- [THE PROBLEM]
Please restate each entry that appears below word for word, without its pictures.

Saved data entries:

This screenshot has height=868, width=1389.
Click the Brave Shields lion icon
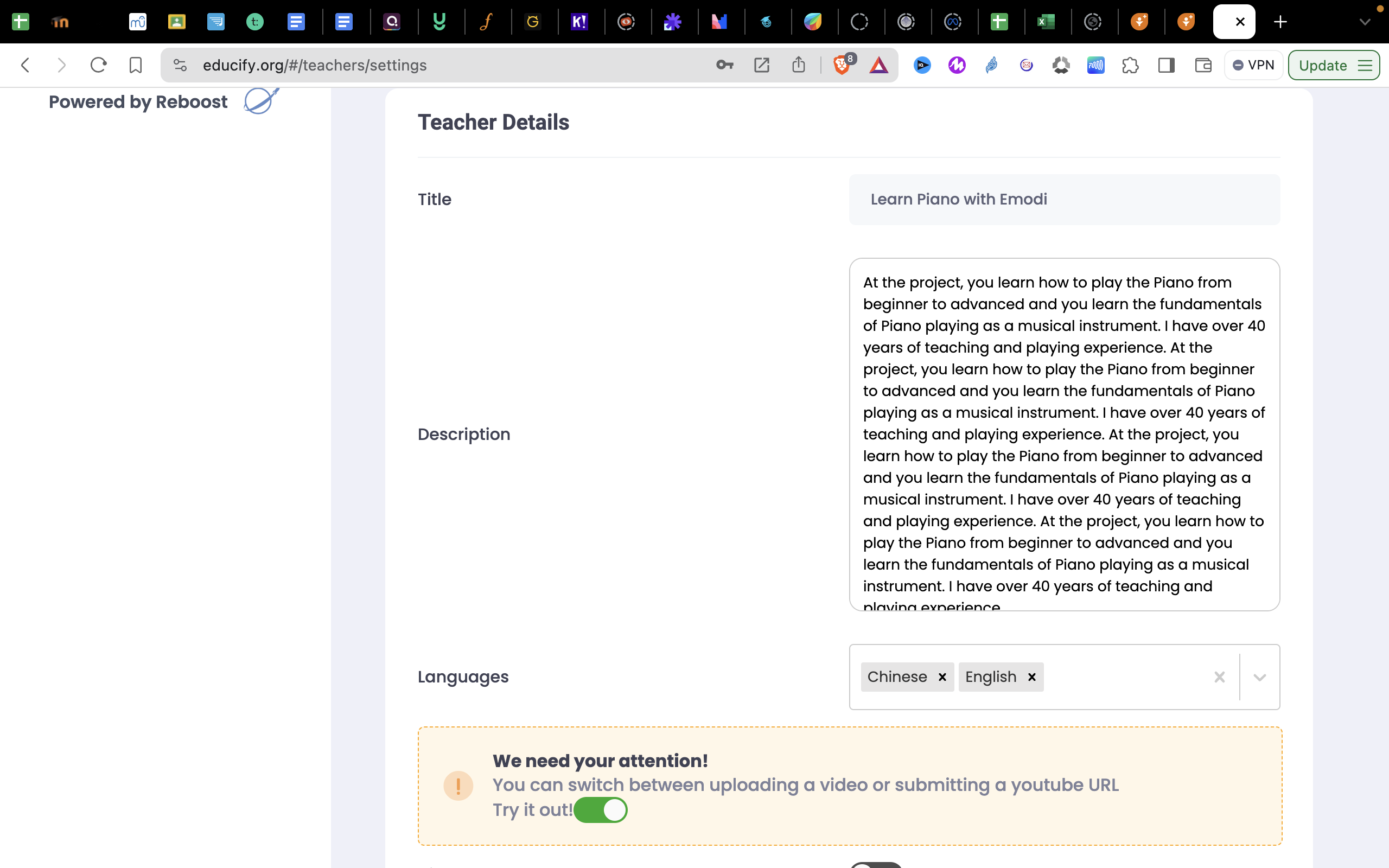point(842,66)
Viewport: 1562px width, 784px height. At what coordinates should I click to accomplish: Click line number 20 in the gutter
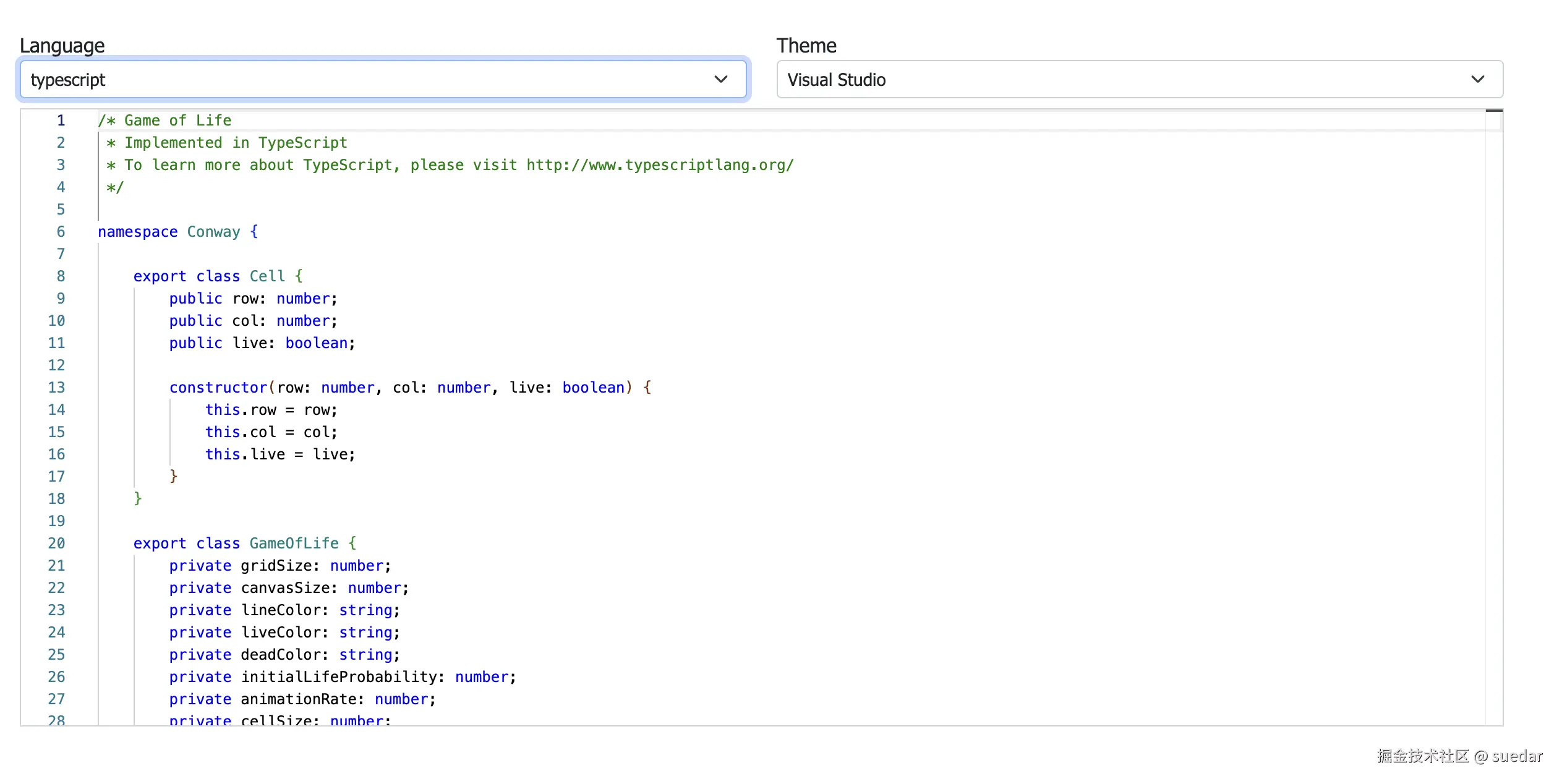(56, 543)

- [EXPECTED ANSWER]
This screenshot has height=868, width=1389.
Click the Brave Shields lion icon
point(842,66)
Viewport: 1562px width, 784px height. At what coordinates should I click to accomplish: Click line number 20 in the gutter
(56, 543)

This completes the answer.